• [EXERCISE DATA]:
= = = = = = =

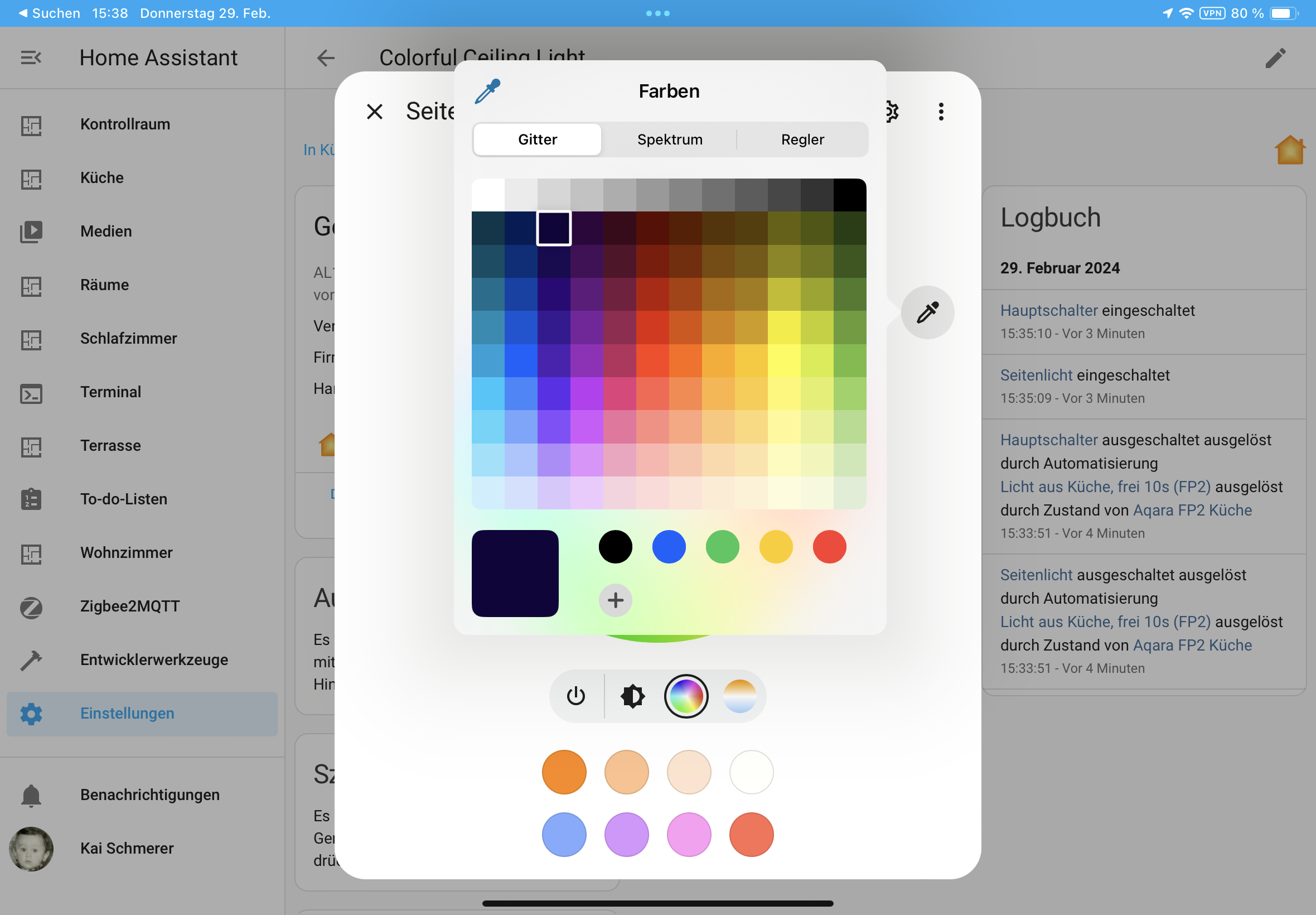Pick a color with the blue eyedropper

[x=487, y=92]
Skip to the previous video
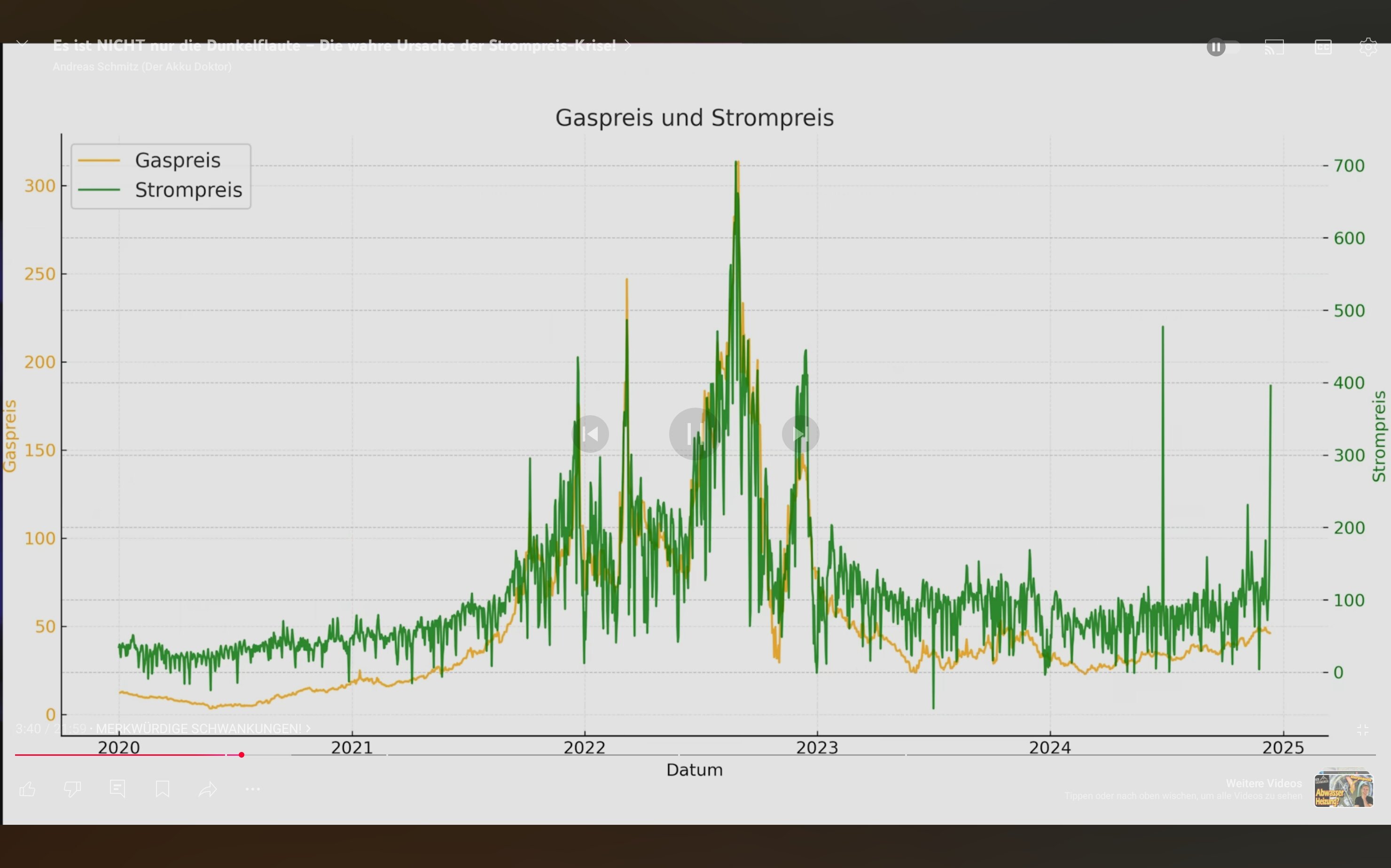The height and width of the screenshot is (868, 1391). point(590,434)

= = = = = = =

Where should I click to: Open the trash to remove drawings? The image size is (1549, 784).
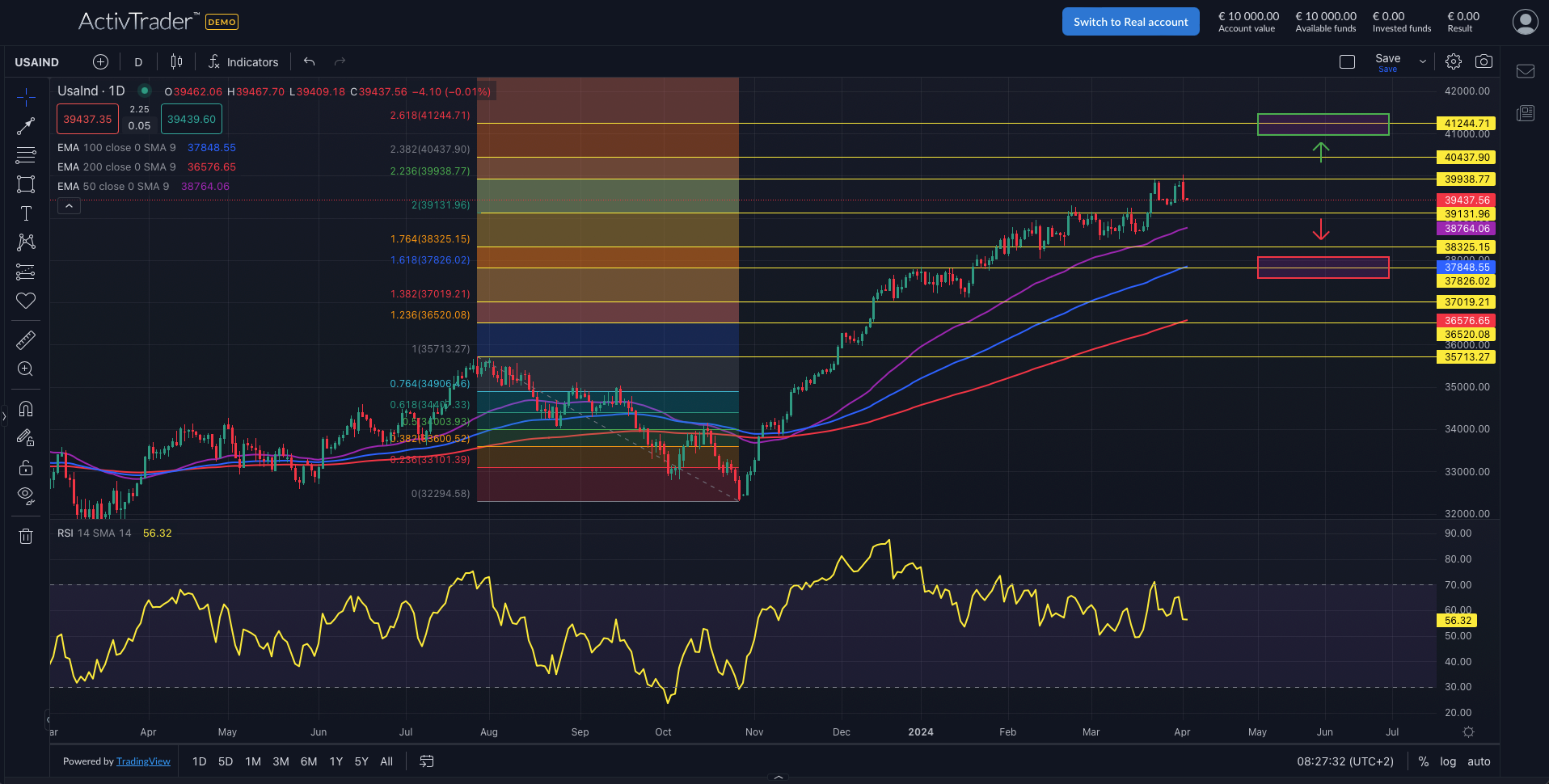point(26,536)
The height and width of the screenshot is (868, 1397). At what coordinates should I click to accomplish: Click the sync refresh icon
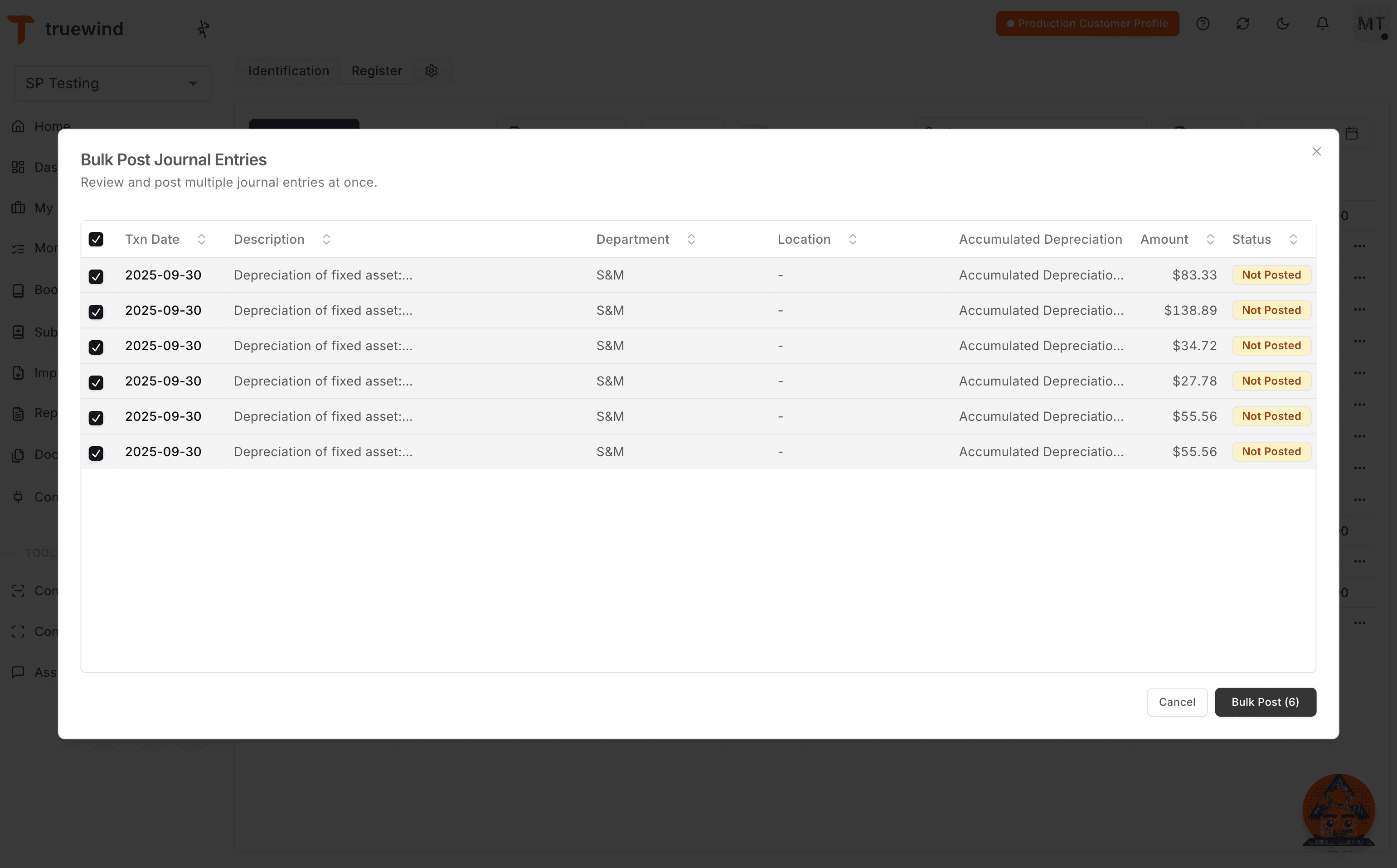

= = = = = = =

Word for word, retype the lines in the entries above that run from the one with "Where should I" through the one with "The height and width of the screenshot is (868, 1397).". Both ends count; pictures do not.

• [RESULT OF THIS EXERCISE]:
Where should I click to: Open the trash to remove drawings? The image size is (1549, 784).
point(26,536)
The height and width of the screenshot is (868, 1397). At what coordinates should I click to accomplish: Click the sync refresh icon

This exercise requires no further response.